The Groups’ Interests and Community Project:


Our group is interested in learning about Vancouver’s plastic bag use, and coming up with solutions to reduce non-reusable bags in Vancouver. We will be working in coordination with an engineer in Waste Reduction and Recovery and a Social Planner for Food Policy who work for the City of Vancouver. They have stated that plastic bag use is an issue that Vancouver would like to focus on. The current challenges are to reduce the purchase and use of compostable plastic products and to create public awareness on which products are accepted by the local organics processor. Ultimately, we would like to propose a solution to the city and to gain experience dealing with elected officials and policy making.

First Impressions:


We think that Asset-Based Community Development will be a great learning experience and an effective approach to take in helping to improve the current thinking around plastic use. Vancouver mayor, Greggor Robertson, is highly interested in making Vancouver the greenest city in the world by the year 2020. Initiatives such as city-wide composting are one step in achieving this goal. Transport of organic material from a household to the composting bin may involve the use of plastic or compostable bags which end up in the compost processing facility. The city has indicated that the use of these bags may be affecting the efficiency of the composting system. Compostable bags may be an asset that the city would like to expand upon, by reducing the use of plastic bags. Further investigation of the effects of compostable bags on compost processing facilities will need to be conducted.

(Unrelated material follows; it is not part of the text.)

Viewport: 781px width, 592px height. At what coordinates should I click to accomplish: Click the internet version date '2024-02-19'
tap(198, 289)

We would like to take a closer look into how these bags effect the composting system and deliver our findings directly to the city. In addition to conducting research on the effects of bags in composting facilities in our region, we want to understand how other municipalities have implemented plastic bag bans, and what the effects of such policies have had within those municipalities.   We hope to gain a thorough understanding of the current practices of plastic and compostable bag disposal of people living within Vancouver, research what is being done with regards to this topic in other cities, and put these together to suggest a plan for building on the positive changes that are already underway in Vancouver.